Readers of Ghosts & Scholars will be familiar with Nicholas Royle’s Nightjar Press, which publishes individual short stories in a uniform and very attractive signed and numbered chapbook format. Its authors frequently explore the territory of the unsettling and the uneasy, the nightjar being, of course, a bird of supernatural repute.
The cover photograph of Andrew Humphrey’s Trick of the Light features a 1970s era Penguin paperback of M. R. James’s Ghost Stories of an Antiquary lying atop an Ordnance Survey Landranger map—number 156, covering Saxmundham, Aldeburgh and Southwold. They might have spilled out from the glovebox of a car, and the front of the paperback is partly obscured, its cover image limited to a blaze of blurred light. And so, before the reader even has a chance to open Humphrey’s slim volume and step into its pages, she is offered a signpost to a familiar Jamesian territory which the tale might occupy. But does it?

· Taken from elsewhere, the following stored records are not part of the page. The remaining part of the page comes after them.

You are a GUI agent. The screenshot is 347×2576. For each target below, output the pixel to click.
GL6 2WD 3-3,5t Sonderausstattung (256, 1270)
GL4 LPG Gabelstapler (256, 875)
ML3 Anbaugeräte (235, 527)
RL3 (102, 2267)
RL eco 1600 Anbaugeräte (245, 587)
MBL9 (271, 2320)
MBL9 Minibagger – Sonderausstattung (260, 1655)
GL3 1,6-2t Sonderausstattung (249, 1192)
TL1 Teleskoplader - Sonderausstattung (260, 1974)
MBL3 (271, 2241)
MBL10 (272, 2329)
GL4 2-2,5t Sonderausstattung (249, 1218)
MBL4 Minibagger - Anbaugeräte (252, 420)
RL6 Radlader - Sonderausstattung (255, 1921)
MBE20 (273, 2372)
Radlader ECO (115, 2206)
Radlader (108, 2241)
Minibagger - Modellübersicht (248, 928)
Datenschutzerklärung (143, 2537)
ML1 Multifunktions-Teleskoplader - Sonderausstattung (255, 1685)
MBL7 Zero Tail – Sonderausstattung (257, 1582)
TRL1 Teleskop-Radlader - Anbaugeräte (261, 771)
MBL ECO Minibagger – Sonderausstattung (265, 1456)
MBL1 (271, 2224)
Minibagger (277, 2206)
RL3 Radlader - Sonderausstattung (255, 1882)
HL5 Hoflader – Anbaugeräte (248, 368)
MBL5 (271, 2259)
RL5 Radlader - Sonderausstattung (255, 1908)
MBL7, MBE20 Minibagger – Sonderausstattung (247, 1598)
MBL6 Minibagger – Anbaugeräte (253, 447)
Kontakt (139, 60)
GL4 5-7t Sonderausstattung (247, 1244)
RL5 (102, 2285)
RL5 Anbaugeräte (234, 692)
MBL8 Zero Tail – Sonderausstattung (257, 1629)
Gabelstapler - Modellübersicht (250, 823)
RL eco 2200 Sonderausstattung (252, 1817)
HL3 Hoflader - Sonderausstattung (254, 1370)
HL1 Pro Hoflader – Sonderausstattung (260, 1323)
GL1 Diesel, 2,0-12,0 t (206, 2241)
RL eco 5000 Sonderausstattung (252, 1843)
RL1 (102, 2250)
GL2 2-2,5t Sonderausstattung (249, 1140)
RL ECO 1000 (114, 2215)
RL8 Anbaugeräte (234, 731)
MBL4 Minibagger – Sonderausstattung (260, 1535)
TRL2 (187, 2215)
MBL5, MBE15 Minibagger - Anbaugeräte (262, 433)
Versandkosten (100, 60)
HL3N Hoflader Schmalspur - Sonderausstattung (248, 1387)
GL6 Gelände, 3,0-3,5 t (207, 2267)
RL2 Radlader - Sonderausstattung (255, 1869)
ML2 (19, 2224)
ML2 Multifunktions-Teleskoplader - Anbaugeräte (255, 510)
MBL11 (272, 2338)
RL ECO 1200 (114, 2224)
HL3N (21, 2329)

At first blush, there are only a few parallels with “Oh, Whistle, and I’ll Come to You, My Lad”, the story alluded to in the cover’s combination of map and browning paperback. This tale’s context is modern, mundanely so: a couple, on the brink of a breaking point in their relationship, spend a few days away at a cottage in Southwold. Gayle is an amateur digital photographer, while Dan is guilty of having an affair and responsible, it seems, for their drift apart. Humphrey alludes to the difficulties between them, and that very fact sets this quite far from the typical Jamesian set-up. The couple even clashes over the TV adaptations of the original story: Dan prefers Jonathan Miller’s 1968 version.
The prose is carefully honed and devoid of unnecessary ornamentation; its angularity heightens the tension across every page. “It’s after dark that the world switches off.” The couple’s clipped dialogue does little to defuse the oppressive mood of the piece. Within just a few pages, the reader begins to sense that this couple may be doomed, either in their future together or in any future altogether.
The story plays with the waymarkers of ‘Whistle’, too: Gayle translates “Who is this who is coming?” from the Latin, and Dan responds:
“’Indeed.’ I think of MR James’ quiet, unsparing prose. The words crawl across the flesh on my hands, my arms and up to the base of my neck. ‘Should be good,’ I say.”
That throwaway “Should be good” is a curious line, and one wonders if it’s Dan’s admonition of himself against straying further in their relationship (you really should be good—should be better—Dan) or merely his approval of Gayle’s intention to infuse her photography with some authentic Jamesian chill on a windswept and lonely beach. Or it could be something darker – that whatever approaches should be—for their sakes—something truly momentous, something to break the cycle one way or another.
Back at the cottage, the radio is playing a song by The Fall. The late Mark E. Smith, that group’s famously contrary svengali, was an aficionado of James, as well as writers like Machen and Lovecraft. There is a sense that Humphrey is toying with us, giving glimpses of reality through fractured glass: a traditional ghost story filtered through the prism of late twentieth and early twenty-first century angst and the trappings of supernatural literature that post-dates James.
Trick is not overly self-referential in Jamesian terms, but it is undoubtedly a homage and there are obvious nods to the master and in particular to aspects of one of his most celebrated, and most adapted, tales. Humphrey plays with the reader, hinting that for Gayle and Dan their fate might be to be trapped in a story within an older story: “They built the church inside the ruins of the old one.”
Trick of the Light appears at first to be a straightforward narrative, a story of a break- up and a possible redemption—until its closing paragraphs, at least—but it has deeper tendrils that run through the soil of James’s earlier story and take its ideas in radically different directions. In James, Parkins is saved, physically at least; for Gayle and Dan, the outcome is much less certain, and the story’s conclusion is deliciously Aickmanesque in all its possibilities. This is a fine tale to add to the canon of modern supernatural fiction, and Humphrey achieves a pleasing synthesis of the best visual and literary markers of the two TV adaptations, too, creating something that reaches the delightfully unexpected in its tone and ending. I will be looking out for more of his work on the strength of this one.